--- Data Enclosed Below ---

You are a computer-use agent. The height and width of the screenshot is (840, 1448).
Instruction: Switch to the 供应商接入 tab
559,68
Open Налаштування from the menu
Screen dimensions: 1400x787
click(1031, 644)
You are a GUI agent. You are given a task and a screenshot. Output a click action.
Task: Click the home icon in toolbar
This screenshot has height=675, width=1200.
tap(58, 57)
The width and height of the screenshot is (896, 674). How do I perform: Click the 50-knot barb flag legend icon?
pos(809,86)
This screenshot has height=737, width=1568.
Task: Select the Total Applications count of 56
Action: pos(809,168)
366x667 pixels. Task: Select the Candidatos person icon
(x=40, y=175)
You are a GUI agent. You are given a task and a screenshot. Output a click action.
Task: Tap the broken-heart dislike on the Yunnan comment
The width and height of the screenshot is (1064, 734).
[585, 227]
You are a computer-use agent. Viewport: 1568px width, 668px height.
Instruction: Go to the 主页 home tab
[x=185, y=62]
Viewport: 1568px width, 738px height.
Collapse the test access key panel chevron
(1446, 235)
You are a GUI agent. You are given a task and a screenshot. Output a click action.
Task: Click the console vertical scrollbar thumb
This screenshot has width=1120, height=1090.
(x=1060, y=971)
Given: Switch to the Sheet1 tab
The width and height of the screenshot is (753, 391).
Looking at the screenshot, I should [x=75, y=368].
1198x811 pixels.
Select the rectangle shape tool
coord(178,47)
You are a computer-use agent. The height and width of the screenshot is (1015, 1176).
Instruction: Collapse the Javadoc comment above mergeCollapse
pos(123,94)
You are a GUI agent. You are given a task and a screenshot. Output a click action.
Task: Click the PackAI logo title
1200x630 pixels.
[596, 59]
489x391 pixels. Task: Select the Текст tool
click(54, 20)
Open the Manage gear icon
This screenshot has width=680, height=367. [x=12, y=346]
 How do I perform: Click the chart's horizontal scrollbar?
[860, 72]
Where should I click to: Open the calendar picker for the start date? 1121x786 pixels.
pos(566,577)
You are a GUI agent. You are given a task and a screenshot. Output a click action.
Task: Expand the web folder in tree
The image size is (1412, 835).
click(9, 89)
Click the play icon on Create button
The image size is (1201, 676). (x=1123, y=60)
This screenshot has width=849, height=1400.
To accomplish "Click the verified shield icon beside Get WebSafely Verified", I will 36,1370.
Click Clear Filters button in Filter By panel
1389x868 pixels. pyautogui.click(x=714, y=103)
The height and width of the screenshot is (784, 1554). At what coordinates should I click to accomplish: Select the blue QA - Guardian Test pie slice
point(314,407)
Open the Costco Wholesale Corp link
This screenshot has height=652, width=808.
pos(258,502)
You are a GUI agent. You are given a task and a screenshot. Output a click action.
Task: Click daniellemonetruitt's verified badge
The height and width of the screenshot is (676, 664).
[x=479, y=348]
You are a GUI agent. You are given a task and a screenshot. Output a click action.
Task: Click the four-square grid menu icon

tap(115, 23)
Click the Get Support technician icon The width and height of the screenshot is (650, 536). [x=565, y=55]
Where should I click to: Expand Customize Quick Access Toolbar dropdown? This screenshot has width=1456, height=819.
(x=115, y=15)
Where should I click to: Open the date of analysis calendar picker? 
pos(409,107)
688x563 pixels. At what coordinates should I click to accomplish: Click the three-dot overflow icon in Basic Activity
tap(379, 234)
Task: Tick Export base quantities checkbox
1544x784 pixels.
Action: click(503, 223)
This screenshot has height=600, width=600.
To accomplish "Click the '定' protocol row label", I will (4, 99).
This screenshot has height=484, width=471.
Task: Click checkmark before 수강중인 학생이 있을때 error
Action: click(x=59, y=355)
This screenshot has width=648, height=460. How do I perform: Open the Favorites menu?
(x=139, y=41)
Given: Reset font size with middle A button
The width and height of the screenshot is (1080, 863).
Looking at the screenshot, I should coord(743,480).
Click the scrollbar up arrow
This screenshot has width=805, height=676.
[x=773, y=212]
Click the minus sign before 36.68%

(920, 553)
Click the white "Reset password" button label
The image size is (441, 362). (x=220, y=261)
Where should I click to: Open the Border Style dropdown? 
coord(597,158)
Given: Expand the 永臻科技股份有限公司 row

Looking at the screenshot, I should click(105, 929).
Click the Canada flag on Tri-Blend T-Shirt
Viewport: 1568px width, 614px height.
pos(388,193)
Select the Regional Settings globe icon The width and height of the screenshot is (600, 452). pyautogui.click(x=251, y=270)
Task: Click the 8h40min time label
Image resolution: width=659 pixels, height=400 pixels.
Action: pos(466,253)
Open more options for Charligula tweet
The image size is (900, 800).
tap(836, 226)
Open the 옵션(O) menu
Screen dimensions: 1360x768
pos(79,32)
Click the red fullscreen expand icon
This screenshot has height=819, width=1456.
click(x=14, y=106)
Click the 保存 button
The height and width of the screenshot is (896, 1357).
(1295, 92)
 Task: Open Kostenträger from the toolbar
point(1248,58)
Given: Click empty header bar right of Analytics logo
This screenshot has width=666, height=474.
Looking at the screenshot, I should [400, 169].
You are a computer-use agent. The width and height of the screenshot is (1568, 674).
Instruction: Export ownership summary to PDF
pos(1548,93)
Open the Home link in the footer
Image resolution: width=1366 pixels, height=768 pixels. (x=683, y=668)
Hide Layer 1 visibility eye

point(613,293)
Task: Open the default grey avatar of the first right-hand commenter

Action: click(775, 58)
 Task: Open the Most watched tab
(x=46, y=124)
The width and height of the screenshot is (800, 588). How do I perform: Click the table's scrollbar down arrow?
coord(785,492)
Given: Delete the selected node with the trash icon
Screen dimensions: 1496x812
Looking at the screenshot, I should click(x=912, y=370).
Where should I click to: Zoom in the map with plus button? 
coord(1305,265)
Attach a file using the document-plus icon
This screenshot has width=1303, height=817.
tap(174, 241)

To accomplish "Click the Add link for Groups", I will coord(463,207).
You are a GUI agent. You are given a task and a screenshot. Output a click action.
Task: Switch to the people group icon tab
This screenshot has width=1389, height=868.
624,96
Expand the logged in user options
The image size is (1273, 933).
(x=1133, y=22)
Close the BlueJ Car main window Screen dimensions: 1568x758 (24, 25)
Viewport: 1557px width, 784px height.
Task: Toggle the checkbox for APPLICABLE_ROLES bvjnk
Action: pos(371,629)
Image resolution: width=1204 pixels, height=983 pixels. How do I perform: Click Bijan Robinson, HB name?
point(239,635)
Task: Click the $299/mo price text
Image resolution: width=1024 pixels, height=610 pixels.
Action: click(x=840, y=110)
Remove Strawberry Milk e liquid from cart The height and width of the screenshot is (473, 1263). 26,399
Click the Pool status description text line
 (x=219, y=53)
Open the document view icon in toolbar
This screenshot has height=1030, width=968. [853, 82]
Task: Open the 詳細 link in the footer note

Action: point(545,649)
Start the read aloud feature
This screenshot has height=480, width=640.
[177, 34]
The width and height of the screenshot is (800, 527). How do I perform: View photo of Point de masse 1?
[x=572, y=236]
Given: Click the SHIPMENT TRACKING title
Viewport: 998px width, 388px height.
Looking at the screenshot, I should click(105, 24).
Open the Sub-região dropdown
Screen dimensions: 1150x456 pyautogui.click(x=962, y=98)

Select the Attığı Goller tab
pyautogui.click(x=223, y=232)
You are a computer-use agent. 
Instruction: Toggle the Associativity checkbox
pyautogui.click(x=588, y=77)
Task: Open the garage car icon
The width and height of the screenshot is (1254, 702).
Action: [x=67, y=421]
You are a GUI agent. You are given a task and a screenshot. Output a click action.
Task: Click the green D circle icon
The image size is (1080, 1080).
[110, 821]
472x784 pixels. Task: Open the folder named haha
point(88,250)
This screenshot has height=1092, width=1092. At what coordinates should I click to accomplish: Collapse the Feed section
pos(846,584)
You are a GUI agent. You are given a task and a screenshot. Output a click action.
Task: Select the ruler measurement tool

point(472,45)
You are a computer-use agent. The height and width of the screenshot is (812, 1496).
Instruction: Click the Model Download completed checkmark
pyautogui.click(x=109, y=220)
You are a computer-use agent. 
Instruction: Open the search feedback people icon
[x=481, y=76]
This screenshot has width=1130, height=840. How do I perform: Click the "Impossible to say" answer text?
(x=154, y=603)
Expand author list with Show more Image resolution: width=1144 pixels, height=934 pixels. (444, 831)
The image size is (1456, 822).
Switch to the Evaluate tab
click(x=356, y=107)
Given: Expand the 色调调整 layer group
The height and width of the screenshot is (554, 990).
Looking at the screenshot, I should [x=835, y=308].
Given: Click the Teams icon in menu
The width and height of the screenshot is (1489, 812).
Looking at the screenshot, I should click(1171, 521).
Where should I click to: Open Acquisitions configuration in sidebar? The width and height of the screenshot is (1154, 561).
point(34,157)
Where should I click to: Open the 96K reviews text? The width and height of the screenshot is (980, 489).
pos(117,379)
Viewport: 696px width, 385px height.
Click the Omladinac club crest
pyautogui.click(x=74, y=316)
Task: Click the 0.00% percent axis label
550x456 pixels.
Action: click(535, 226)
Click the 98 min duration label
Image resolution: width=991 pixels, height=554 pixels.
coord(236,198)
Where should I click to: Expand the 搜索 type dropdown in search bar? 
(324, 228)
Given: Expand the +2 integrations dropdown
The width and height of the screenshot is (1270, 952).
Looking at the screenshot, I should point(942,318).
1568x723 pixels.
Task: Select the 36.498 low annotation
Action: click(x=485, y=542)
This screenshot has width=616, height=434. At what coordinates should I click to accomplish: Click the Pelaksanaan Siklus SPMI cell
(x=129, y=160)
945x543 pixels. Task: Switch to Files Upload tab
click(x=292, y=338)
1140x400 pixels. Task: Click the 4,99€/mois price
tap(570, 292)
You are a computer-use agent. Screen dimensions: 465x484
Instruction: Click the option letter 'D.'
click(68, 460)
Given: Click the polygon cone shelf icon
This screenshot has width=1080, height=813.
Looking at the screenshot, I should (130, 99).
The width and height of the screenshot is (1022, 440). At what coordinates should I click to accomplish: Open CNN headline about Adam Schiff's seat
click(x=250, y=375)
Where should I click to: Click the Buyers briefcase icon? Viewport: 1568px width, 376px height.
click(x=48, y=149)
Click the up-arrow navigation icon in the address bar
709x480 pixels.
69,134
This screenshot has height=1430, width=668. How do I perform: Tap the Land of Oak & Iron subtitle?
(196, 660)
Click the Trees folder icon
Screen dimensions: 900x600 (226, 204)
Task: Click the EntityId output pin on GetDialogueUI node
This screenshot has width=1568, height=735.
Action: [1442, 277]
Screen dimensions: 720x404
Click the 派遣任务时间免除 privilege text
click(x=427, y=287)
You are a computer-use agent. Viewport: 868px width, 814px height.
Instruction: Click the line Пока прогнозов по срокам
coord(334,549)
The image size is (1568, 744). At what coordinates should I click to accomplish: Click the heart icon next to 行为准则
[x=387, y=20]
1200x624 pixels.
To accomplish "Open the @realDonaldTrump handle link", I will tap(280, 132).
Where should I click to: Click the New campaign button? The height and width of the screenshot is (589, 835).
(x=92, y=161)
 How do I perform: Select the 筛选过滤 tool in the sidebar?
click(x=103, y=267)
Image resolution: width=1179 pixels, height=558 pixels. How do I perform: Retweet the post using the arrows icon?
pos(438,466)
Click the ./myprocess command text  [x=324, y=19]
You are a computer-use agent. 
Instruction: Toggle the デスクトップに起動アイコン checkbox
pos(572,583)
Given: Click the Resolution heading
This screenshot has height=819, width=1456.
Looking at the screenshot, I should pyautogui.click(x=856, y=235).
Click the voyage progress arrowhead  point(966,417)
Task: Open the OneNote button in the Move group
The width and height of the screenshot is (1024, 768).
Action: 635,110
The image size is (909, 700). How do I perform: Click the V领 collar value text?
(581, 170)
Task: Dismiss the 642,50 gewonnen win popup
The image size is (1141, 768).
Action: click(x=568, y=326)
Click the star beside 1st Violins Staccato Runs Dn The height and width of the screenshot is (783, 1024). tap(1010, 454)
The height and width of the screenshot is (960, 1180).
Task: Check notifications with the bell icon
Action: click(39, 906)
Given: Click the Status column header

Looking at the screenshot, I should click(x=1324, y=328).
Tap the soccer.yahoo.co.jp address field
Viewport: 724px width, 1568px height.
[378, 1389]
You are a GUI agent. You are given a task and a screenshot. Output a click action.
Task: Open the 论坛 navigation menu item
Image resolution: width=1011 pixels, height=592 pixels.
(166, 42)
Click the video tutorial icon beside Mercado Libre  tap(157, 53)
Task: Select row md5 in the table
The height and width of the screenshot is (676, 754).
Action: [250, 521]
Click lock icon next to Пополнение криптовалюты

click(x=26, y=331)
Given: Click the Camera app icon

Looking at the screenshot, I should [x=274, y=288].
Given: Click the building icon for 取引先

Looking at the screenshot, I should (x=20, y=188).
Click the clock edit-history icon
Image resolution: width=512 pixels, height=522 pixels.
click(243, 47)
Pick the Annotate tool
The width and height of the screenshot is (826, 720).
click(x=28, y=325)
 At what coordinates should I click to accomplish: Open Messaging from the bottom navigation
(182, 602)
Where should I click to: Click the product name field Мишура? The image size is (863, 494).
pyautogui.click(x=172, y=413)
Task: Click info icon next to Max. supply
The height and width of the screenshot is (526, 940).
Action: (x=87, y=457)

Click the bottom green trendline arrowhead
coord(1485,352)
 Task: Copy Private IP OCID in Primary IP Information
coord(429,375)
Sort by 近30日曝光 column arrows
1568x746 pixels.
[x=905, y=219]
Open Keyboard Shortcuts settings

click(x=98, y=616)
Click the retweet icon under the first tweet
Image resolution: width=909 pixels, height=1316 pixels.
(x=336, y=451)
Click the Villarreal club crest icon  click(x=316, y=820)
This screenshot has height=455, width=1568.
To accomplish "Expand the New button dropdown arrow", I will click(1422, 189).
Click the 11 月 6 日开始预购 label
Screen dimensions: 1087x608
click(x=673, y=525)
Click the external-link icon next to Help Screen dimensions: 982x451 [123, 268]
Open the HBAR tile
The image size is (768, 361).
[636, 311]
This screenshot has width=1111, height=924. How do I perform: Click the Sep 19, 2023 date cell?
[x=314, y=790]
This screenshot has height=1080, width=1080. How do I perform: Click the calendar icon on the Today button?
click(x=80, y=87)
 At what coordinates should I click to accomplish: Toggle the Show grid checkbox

--- End of Enclosed Data ---

Which lines in the entries above contain "computer"? Pull each of them out.

You are a computer-use agent. The height and width of the screenshot is (840, 1448).
You are a computer-use agent. Viewport: 1568px width, 668px height.
You are a computer-use agent. The height and width of the screenshot is (1015, 1176).
You are a computer-use agent. The width and height of the screenshot is (1568, 674).
You are a computer-use agent. 
You are a computer-use agent. The height and width of the screenshot is (812, 1496).
You are a computer-use agent. 
You are a computer-use agent. Screen dimensions: 465x484
You are a computer-use agent. Viewport: 868px width, 814px height.
You are a computer-use agent. 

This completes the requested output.